Argued and Submitted May 1, 1989. Decided Dec. 28, 1989

Robert D. Kaplan, Friedman & Kaplan, New York City, for plaintiff-appellant.

Clifford N. Carlsen, Jr., Miller, Nash, Wiener, Hager & Carlsen, Portland, Or., for defendant-appellee.

Appeal from the United States District Court for the District of Oregon.

Before TANG, BOOCHEVER and KOZINSKI, Circuit Judges.

BOOCHEVER, Circuit Judge:


Western District Council of Lumber Production and Industrial Workers (Western) appeals from the magistrate's dismissal of Western's action for injunctive relief. Western sought to bar Louisiana Pacific (L-P) from voting proxies in the election of directors at its annual meeting. Western alleges that L-P's acquisition of Rounds & Porter Lumber Company (Rounds & Porter) was a "related party transaction," and L-P's failure to disclose it rendered the proxy solicitation materially misleading in violation of Section 14(a) of the Securities Exchange Act, 15 U.S.C. § 78n(a) (1988), and Rule 14a-9. We have jurisdiction pursuant to 28 U.S.C. § 1291, and we affirm.


Western is the record and beneficial owner of ten shares of L-P. L-P is a public company subject to all the reporting and disclosure requirements of the Securities Exchange Act, including the rules governing proxy solicitations.

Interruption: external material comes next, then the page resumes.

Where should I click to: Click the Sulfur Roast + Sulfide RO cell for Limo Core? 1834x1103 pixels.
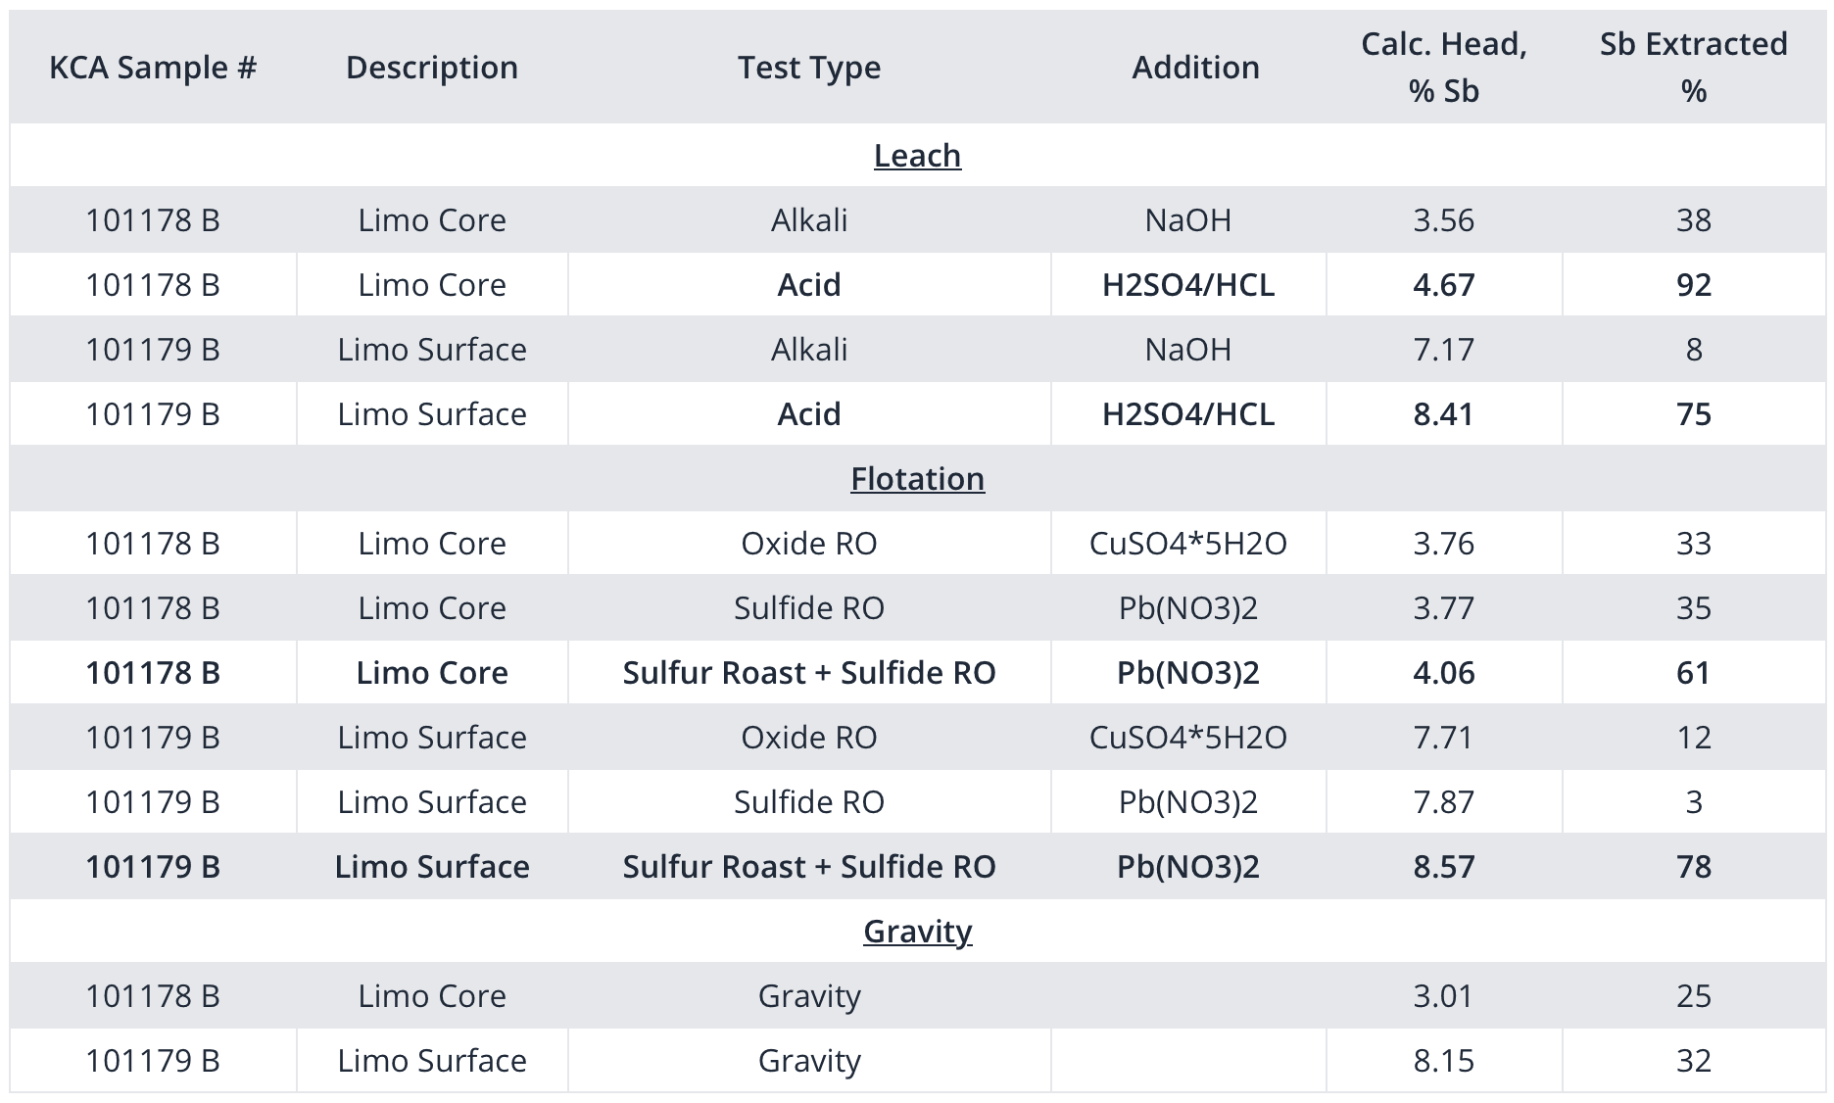(809, 673)
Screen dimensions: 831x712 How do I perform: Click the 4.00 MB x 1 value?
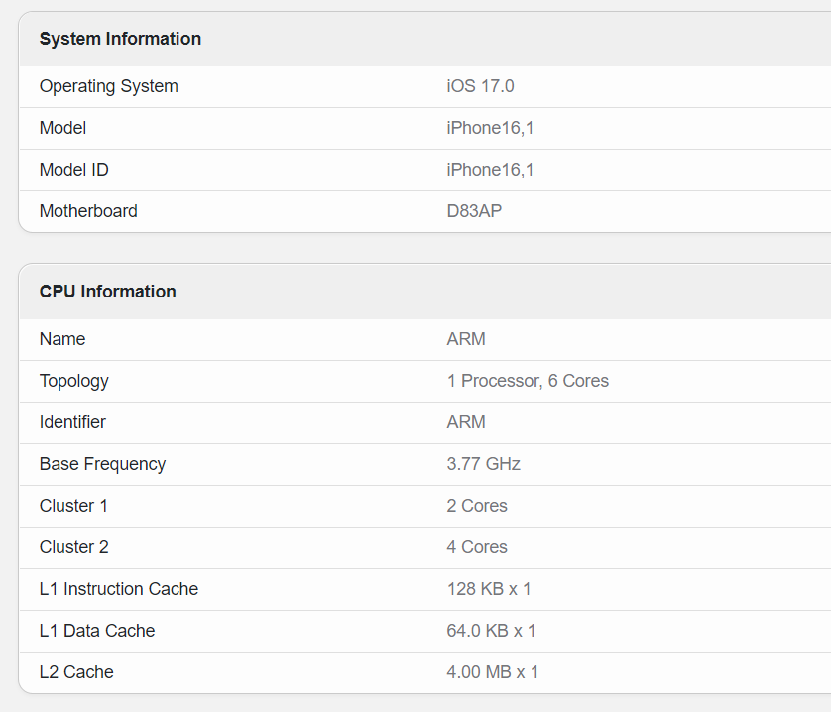493,672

Harry Merlo (Merlo) was President of L-P, and became Chairman of its Board of Directors. Ralph C. Rounds (Rounds) became a member of L-P's Board in 1973 or 1974.

Until 1966, Rounds had been a co-owner of Rounds & Porter. Rounds' brother, Dwight, was President of Rounds & Porter until his death in 1971 or 1972. Dwight's widow, Betty Rounds, became President after her husband's death and remained in that position until L-P bought Rounds & Porter's assets in a bankruptcy sale in 1987. Betty Rounds has not remarried.

In early 1987, Betty Rounds contacted Merlo about a possible sale of Rounds & Porter. Merlo told her that he did not think he was interested. In May of 1987, Rounds & Porter filed a voluntary petition in bankruptcy under Chapter 11. During the summer, Merlo became interested in Rounds & Porter and investigated many of its lumber sites. All negotiations were conducted by Merlo, with no participation by Rounds. Merlo presented the deal to L-P's Board, and personally notified the Board of Rounds' family connection with the company.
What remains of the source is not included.